On Thursday, Kremlin spokesperson Dmitry Peskov reacted to the commission’s unanimous ruling, saying, “There are certain criteria that a candidate must meet. What we heard from the Central Election Commission today is that [there] was a large number of flaws in the signatures. Therefore, an important criterion has not been met.”
Fears for safety
The decision will raise further concerns about the sidelining and targeting of political opponents in Russia, a feature of Putin’s four terms as president that has intensified since he launched Moscow’s full-scale invasion of Ukraine in February 2022.
After considering the issue, “we decided this for my family and for my children, for my grandchildren, (it) will be better if Russia will be peace(ful) and (a) free country.”
The Kremlin had sought to dismiss the relevance of Nadezhdin’s expected candidacy in recent weeks, with Peskov telling journalists last month: “We do not consider him as a rival.”
But his efforts had attracted attention. Nadezhdin announced he had delivered 105,000 signatures to the CEC last month – the maximum allowed by law – for his official candidacy.
Speaking to independent Russian news channel RTVI last week, Nadezhdin said that should he win he would not send Putin to face a war crimes tribunal and insisted that he would get a “pension and government protection.”
The Kremlin leader is running for a fifth term as Russia’s president in next month’s election.
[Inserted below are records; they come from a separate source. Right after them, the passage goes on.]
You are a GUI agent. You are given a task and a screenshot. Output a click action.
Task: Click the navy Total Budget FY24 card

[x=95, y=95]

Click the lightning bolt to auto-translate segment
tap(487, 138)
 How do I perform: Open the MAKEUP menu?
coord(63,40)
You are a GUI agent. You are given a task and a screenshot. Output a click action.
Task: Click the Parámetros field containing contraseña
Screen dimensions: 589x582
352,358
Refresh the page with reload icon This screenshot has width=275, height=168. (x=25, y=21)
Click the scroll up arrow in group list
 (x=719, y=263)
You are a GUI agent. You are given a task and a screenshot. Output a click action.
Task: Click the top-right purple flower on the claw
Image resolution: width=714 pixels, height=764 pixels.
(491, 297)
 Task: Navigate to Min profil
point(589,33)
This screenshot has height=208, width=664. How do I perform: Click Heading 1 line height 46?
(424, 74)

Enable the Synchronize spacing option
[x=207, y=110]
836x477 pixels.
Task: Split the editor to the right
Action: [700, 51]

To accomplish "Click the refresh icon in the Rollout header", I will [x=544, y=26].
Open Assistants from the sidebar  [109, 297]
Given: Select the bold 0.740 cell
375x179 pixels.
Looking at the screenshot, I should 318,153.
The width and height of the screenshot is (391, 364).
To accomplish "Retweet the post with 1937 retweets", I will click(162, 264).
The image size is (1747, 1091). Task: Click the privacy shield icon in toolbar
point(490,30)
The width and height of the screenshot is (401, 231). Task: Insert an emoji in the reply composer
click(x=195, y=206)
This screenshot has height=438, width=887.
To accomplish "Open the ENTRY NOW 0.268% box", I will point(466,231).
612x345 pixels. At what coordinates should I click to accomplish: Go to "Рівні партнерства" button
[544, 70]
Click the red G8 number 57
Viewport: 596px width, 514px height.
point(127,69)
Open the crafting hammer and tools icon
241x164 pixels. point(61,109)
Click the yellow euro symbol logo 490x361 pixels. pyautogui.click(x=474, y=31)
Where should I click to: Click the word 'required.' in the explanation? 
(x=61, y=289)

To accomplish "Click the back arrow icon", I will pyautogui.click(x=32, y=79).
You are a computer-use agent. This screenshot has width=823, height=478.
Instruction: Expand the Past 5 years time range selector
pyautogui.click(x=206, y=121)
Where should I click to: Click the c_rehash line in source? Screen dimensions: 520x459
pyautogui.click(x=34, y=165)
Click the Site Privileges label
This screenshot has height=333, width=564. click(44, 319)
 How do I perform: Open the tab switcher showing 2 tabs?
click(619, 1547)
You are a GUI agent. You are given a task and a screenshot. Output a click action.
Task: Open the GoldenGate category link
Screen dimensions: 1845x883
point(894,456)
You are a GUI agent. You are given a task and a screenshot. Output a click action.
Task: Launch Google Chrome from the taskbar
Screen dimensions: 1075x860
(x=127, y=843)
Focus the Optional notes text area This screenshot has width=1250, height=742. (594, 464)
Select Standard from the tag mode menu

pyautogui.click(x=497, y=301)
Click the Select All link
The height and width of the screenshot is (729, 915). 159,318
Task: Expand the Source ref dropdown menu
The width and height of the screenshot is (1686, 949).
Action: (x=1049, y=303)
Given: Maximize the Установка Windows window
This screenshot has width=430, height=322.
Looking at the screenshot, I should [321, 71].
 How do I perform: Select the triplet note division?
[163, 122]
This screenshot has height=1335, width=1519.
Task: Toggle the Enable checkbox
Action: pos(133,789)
There are four candidates set to be on the official ballot – Putin, Vladislav Davankov, Nikolai Kharitonov and Leonid Slutsky.
But Putin is expected to secure a term that will keep him in office until 2030; he is now the longest-serving ruler of Russian since Soviet dictator Joseph Stalin.
In his 24 years as the dominant figure in Russian politics, Putin has marginalized his political opponents and muzzled the country’s press. Russia’s tightly managed democracy allows for little real political competition and presidential elections have essentially become plebiscites that showcase Putin’s popular approval.
In December, another independent candidate who openly spoke out against the war in Ukraine, Yekaterina Duntsova, was rejected by the CEC, citing alleged errors in her campaign group’s registration documents. Duntsova later called on people to support Nadezhdin’s candidacy.
In January, shortly after expressing her intent to create her own political party, Duntsova reported being briefly detained by traffic police and randomly drug-tested. Opponents of the Kremlin have often alleged the fabrication of criminal charges through the planting of drugs.